Poderíamos aproximar isso falando sobre redução proporcional. Assim, por exemplo, reduzir cerca de 50 por cento a cada passo, descer de 20 para 10 para 5 para 2.5 para 1.25 para 0.6 aproximadamente causa até mesmo mudanças de efeito no cérebro. Algumas pessoas necessitarão de reduções de dose ainda mais graduais – por exemplo, reduzindo em 10% a dose mais recente todos os meses, para que a dimensão da redução diminua à medida que a dose total diminui.
Cuidado ao abandonar drogas psiquiátricas
Ao observar isto, o Dr. Mark Horowitz adverte: “É importante dizer que é muito difícil adivinhar que taxa um indivíduo pode tolerar. Porque é algo que pode levar duas semanas ou quatro anos. É por isso que é muito importante adotar a abordagem de ajuste ao indivíduo, fazendo pequenas reduções e vendo como ele responde antes de decidir sobre novas medidas.”
Se os sintomas de abstinência se tornarem demasiado graves, a redução deverá ser interrompida ou a dose aumentada até que os sintomas desapareçam e a redução deverá então prosseguir para um ritmo mais lento.
Em Inglaterra, as novas directrizes do NICE, que não se destinam apenas aos psiquiatras, mas também aos clínicos gerais, recomendam a redução lenta da dose de forma gradual, prescrevendo em cada passo uma proporção da dose anterior.
Para os médicos, não apenas na Inglaterra, mas em todos os lugares, há agora ampla orientação disponível.
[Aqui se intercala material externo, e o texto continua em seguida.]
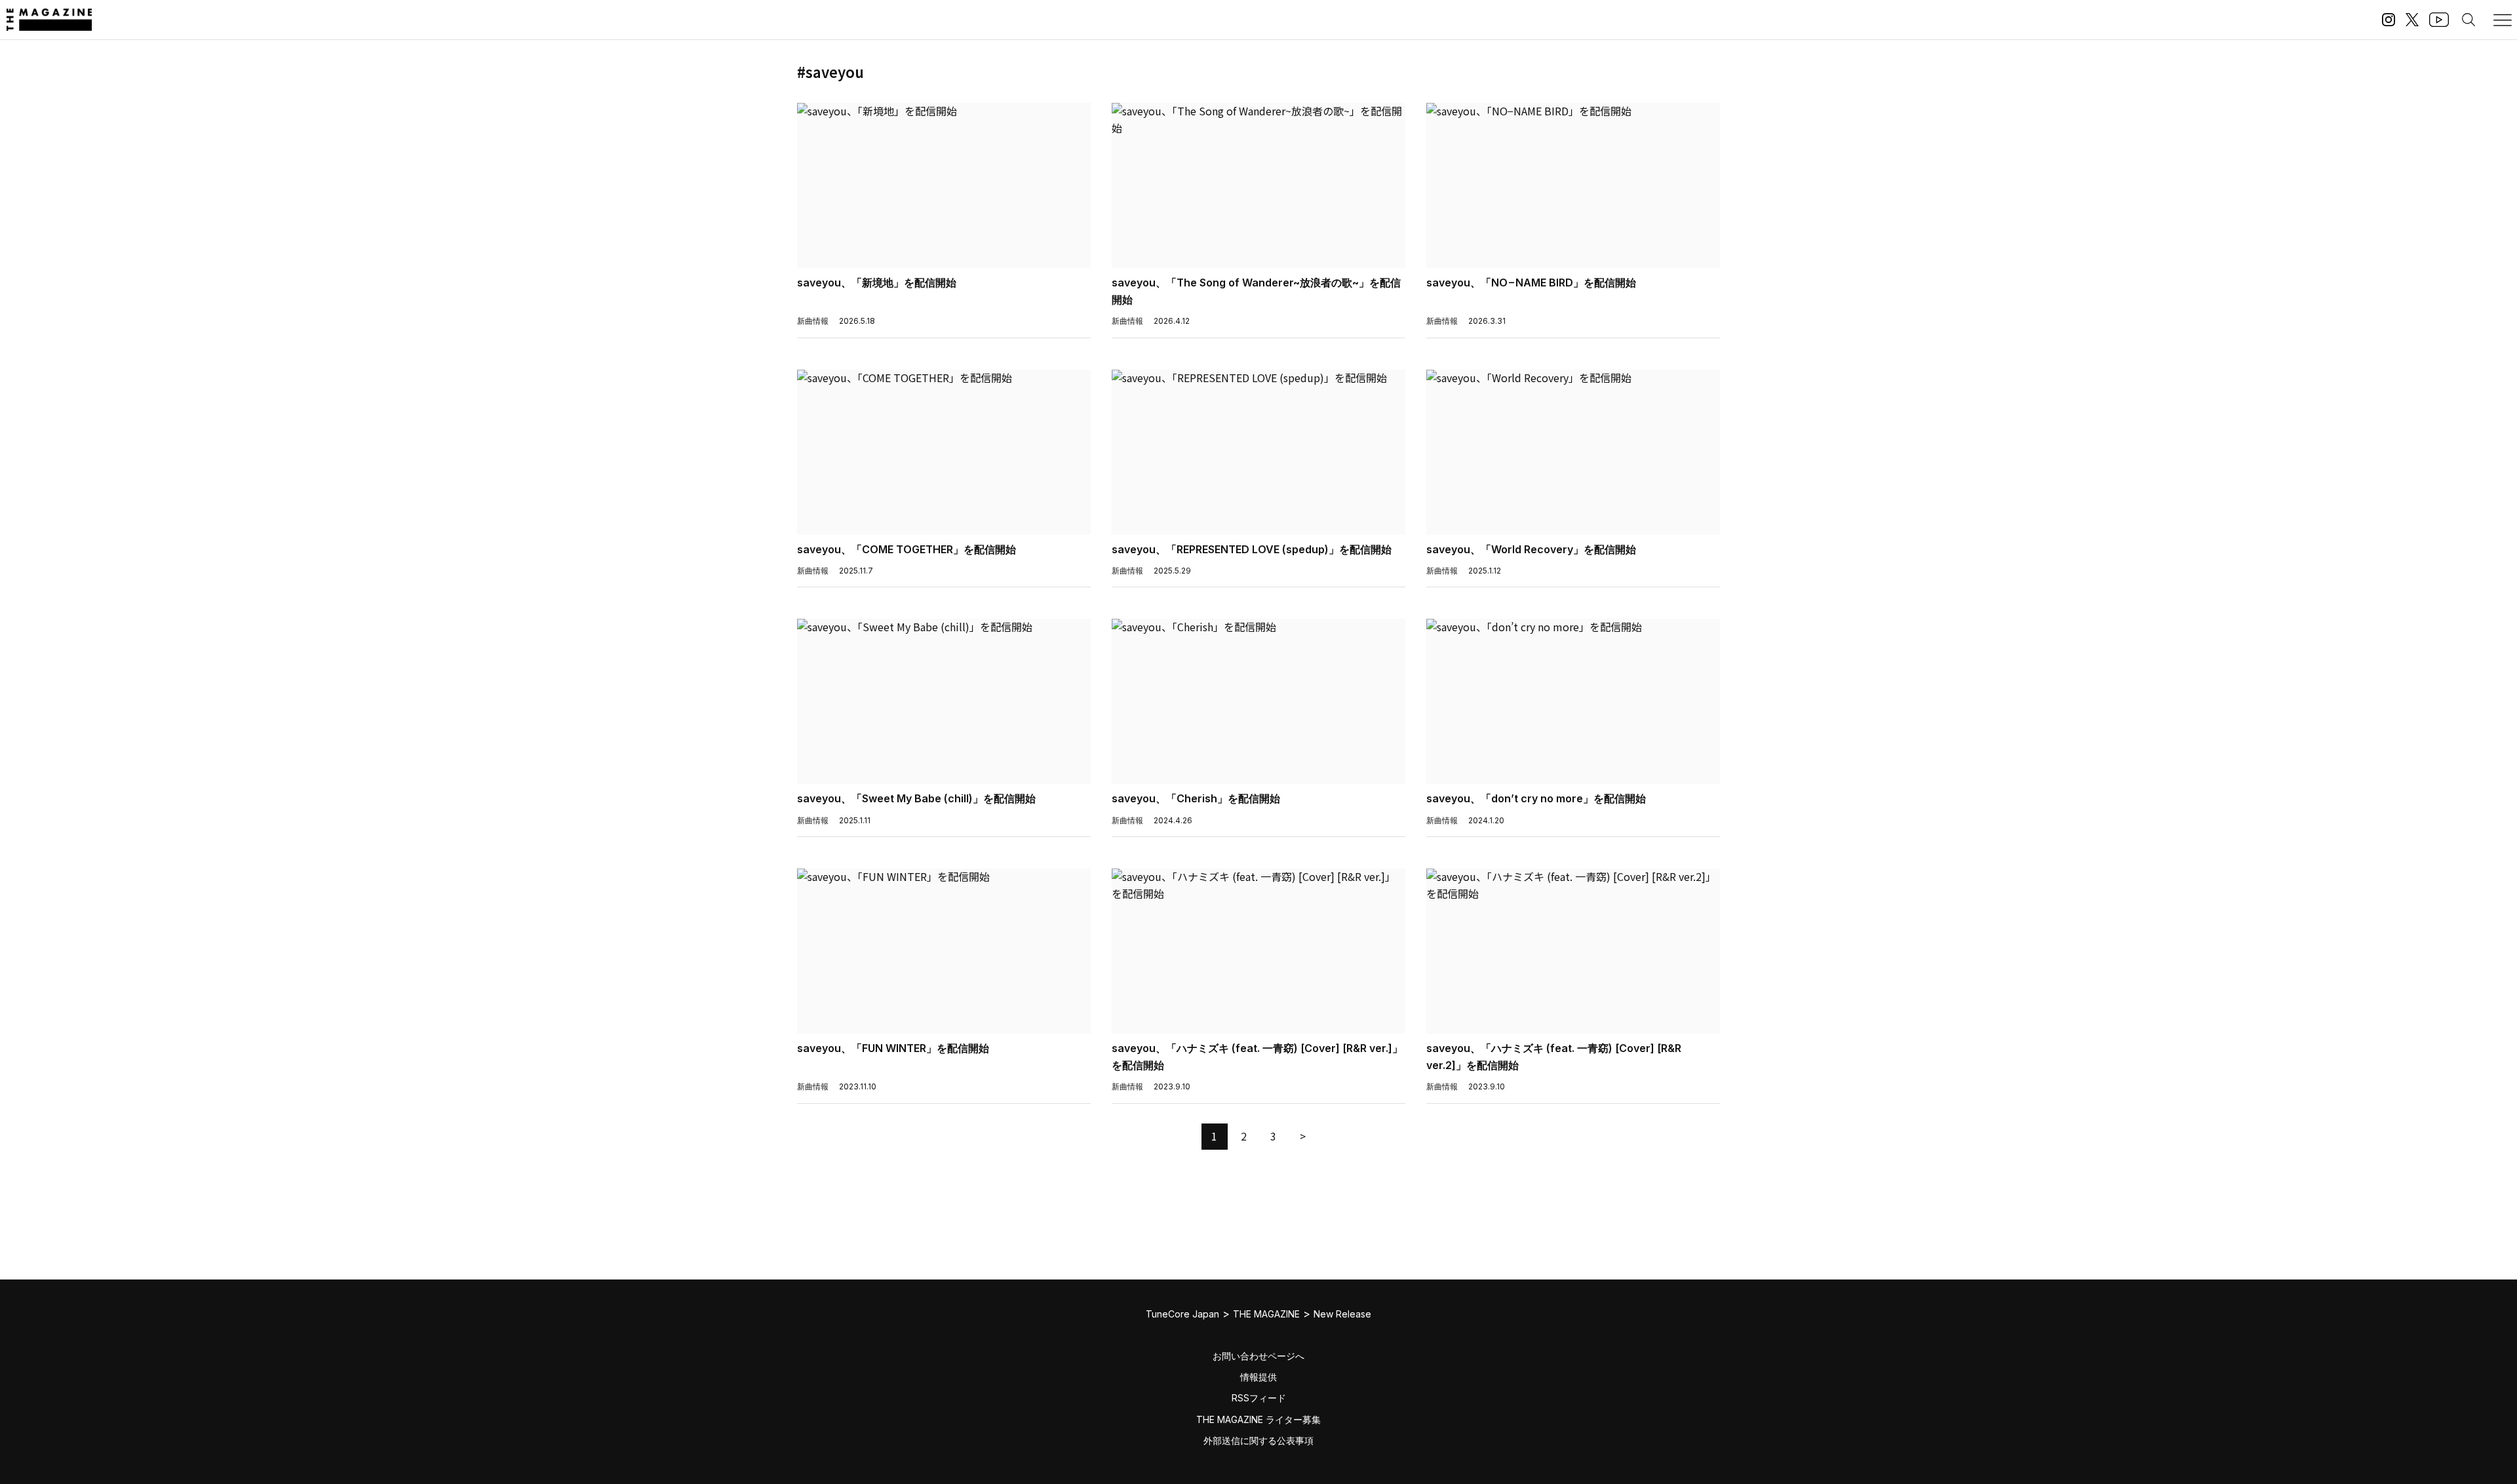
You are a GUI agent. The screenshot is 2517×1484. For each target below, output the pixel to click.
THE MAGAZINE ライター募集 (1258, 1419)
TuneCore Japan (1182, 1313)
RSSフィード (1259, 1397)
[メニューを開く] (2502, 19)
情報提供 (1258, 1376)
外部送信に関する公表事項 (1258, 1440)
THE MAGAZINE (1266, 1313)
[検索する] (2468, 19)
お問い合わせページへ (1258, 1355)
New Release (1342, 1313)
Dr. Mark Horowitz é co-autor do recentemente publicado “Maudsley Deprescribe Guidelines”. Ele descreve como reduzir com segurança todos os antidepressivos, benzodiazepínicos, medicamentos z e gabapentanóides licenciados na Europa e na América. As “Diretrizes de Desprescrição de Maudsley” podem ser adquiridas através do editora médica Wiley e mesmo através Amazon. Uma próxima versão das Diretrizes, prevista para 2025, também incluirá medicamentos antipsicóticos e outras classes de medicamentos psiquiátricos.